Bank Sampah Golden adalah salah satu bank sampah yang kegiatannya bermula dari skala kampus. Virgo Dwi, Founder dan Ketua Bank Sampah Golden mengatakan ia merasa miris dengan lingkungan kampusnya yang merupakan sebuah Politeknik Kesehatan milik Kementerian Kesehatan di Tanjung Karang, Lampung sangat jauh dari bersih dan sehat.

"Institusi pendidikan kesehatan harusnya bersih, tapi ironi terus saya berpikir gimana mengatasi permasalahan sampah dengan melibatkan kampus," cerita Virgo melalui sambungan telepon kepada Liputan6.com, Kamis, 23 Juni 2023.

Pada 2019 sejak Bank Sampah Golden diinisiasi, kegiatannya belum memadai dengan armada pengangkutan sampah yang belum layak dan tantangan paradigma pengangkutan sampah lama yaitu kumpulkan, angkut dan buang. Sampah pun menumpuk.

"Mengubah mindset masyarakat tidak sebentar dan kita harus jadi role model dulu," tukas Virgo lagi.

Bank Sampah Golden sendiri sudah memiliki forum bank sampah yang bekerja sama dengan Dinas Lingkungan Hidup Provinsi Lampung, bahkan sudah dideklarasikan pada Hari Lingkungan Hidup Sedunia 2022. Namun memang pelaksanaannya memerlukan aksi nyata, terkait hukum juga perlu sanksi tegas yang terealisasi. 

Dari sekitar 3 ribu nasabah bank sampah, menurut Virgo baru 300-an yang aktif memilah sampah. Bahkan meski berbasis di kampus, justru nasabahnya kebanyakan bukan mahasiswa tapi pihak menejemen kampus dan warga sekitar. 

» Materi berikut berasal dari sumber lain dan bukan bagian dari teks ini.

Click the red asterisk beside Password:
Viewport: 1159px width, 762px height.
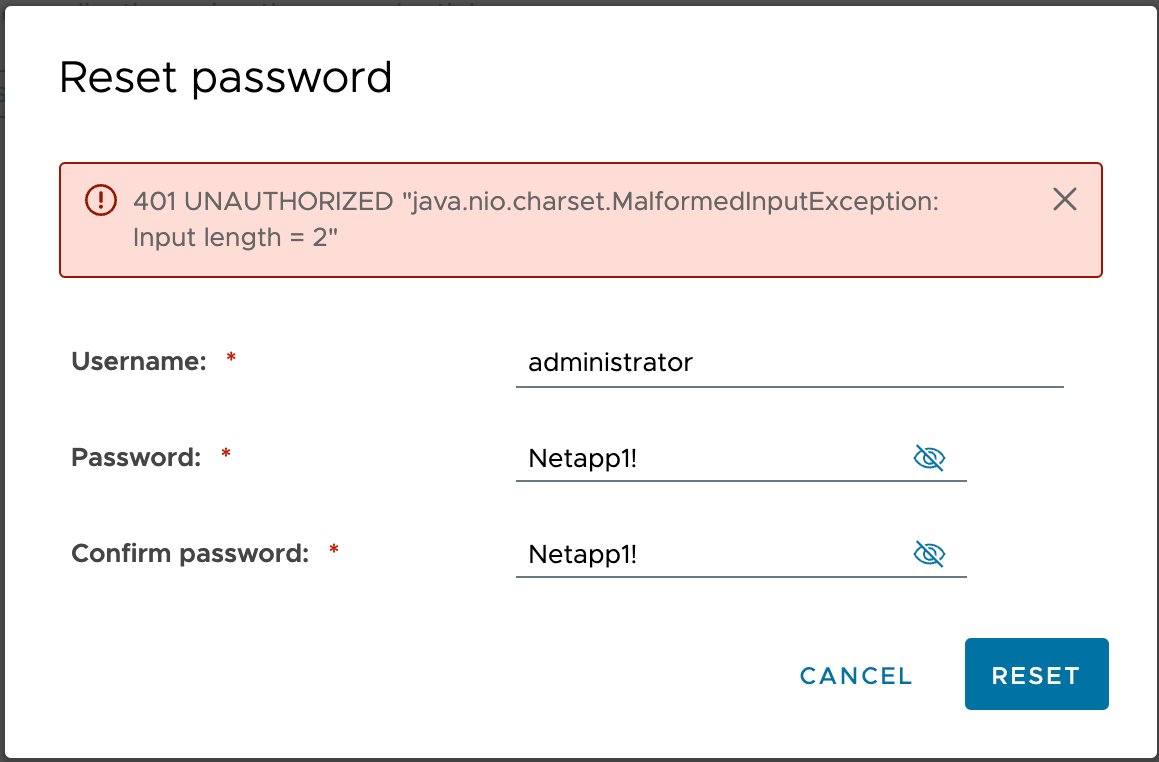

Namun, apa yang dilakukan oleh Bank Sampah Golden tetap membuahkan hasil karena mereka bisa mengumpulkan sekitar 4-5 ton sampah selama 2022 hingga 2023. Untuk mempermudah sistem, Bank Sampah Golden bahkan memiliki aplikasi android bernama Simbah yang merupakan sistem informasi managemen nasabah yang dibuat oleh mahasiswa yang melakukan penelitian. 

Penegakan Regulasi Sampah

sampah
Ilustrasi penanganan sampah. (Ist)

Bicara mengenai pengelolaan sampah tentu tak terlepas dari aturan berupa undang-undang yang sudah dibuat oleh pemerintah. Menciptakan kesadaran masyarakat untuk memilah sampah bukanlah hal mudah, namun penegakan hukum bisa membantu mengatasi permasalahan sampah.

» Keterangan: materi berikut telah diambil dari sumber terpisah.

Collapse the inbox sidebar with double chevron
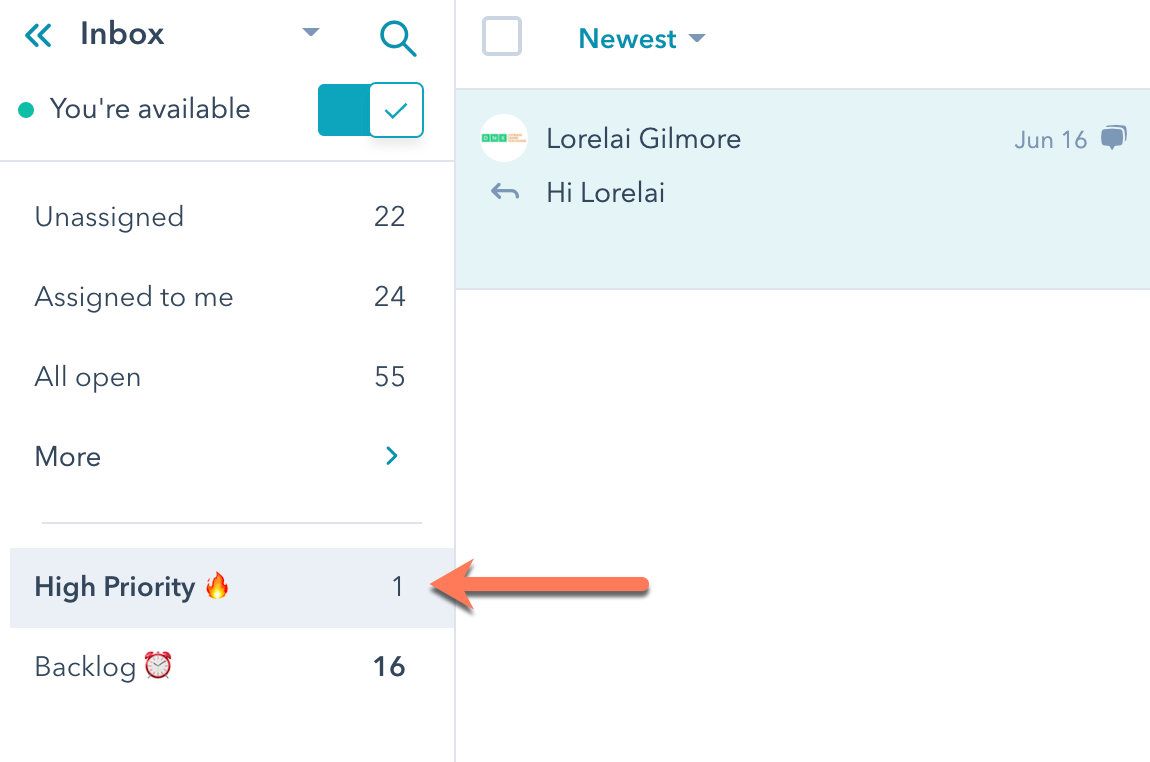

"Saya perhatikan, regulasi di Indonesia sudah sangat lengkap tapi penegakan hukum dan komitmetnya. Jadi peraturan menteri dan undang-undang lainnya itu tidak sekadar dibuat. Karena ini jadi bagian yang sangat penting," papar Fei Febri.

Menurutnya banyak pula sampah yang sudah dipilah masyarakat tapi tidak ada fasilitas. "Kalau dengan edukasi saja lambat yangdibutuhkan sistem dan layanan pengelolaan sampah. Kalo kita mau menegakkan hukum itu bagus, Pemendagri, undang-undang itu bisa ditegakkan," 

Namun bagaimana pelaksanaanya dan siapa yang mendorong termasuk tanggung jawab banyak pihak. Ia mengatakan pengelolaan sampah sebenarnya merupakan tanggung jawab pemerintah daerah, namun bisa dicek kembali bagaimana peran setiap pemerintah daerah dengan berbagai alasan tidak prioritas dalam anggarannya.

"Seringkali juga pemda sudah membuat pengadaan fasilitas tapi mangkrak, sehingga memang harus terintergrasi semua pihak," katanya lagi.

Pada TPS terdapat mesin pencacah sampah, namun keahlian, managemen yang ada masih membuat masyarakat kebingungan. Sehingga dengan peraturan yang sudah dibuat seharusnya tinggal dijalankan saja dengan komitmen bersama.

"Kita sangat terbuka kalau pihak Kabupaten Kota punya fasilitas sampah bisa bekerja sama agar bisa menerapkan sistem yang sudah dijalankan di Bank Sampah Bersinar," tutup Fei.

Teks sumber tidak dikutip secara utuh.